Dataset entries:
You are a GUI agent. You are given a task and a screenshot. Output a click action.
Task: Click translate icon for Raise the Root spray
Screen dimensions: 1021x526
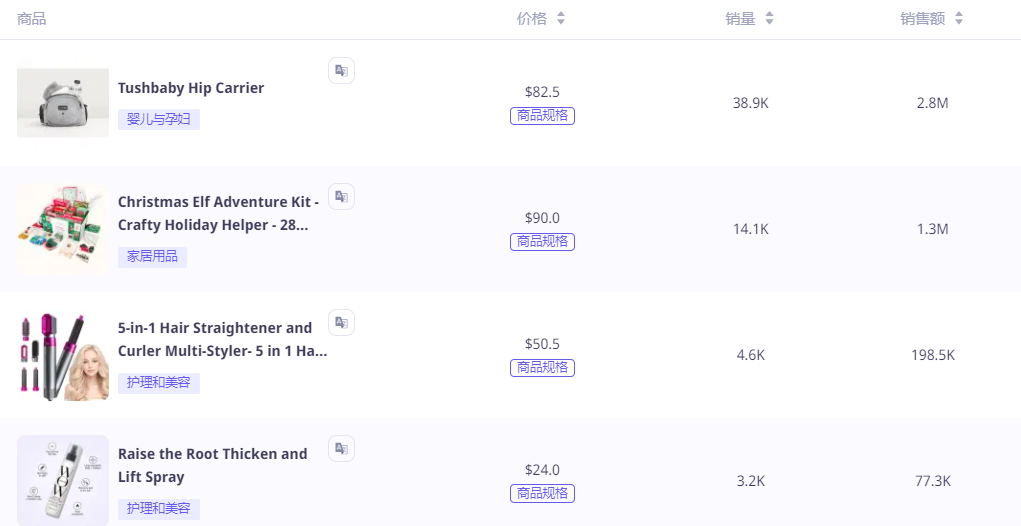[x=341, y=448]
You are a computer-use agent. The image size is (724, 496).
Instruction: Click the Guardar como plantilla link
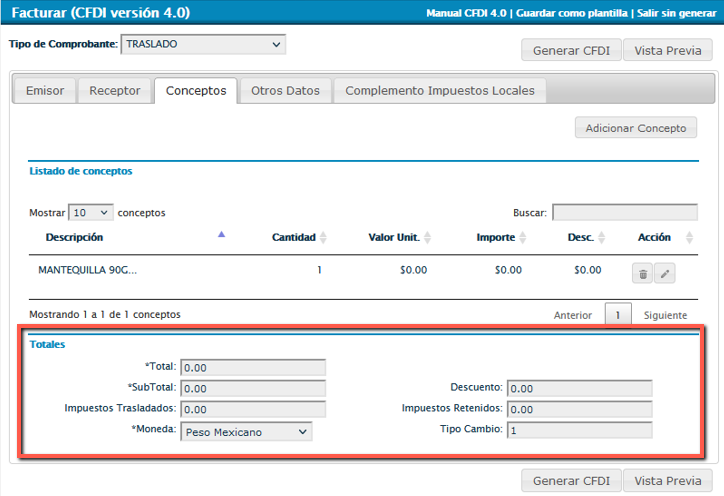tap(572, 14)
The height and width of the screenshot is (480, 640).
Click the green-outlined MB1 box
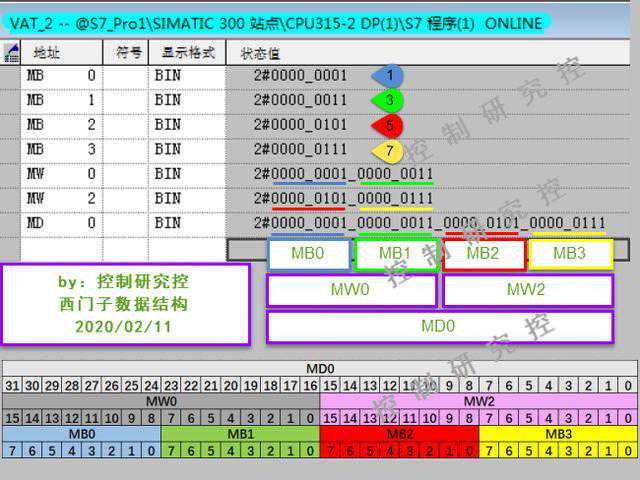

TASK OBJECTIVE> Write every line of the data out again exactly, leaving out all images.

OUTPUT BELOW>
You are a GUI agent. You are given a task and a screenshot. Output a click action.
Task: Click translate icon for Raise the Root spray
Screen dimensions: 1021x526
[x=341, y=448]
You are a computer-use agent. The image size is (724, 496).
Instruction: Click the Guardar como plantilla link
tap(572, 14)
The height and width of the screenshot is (480, 640).
Click the green-outlined MB1 box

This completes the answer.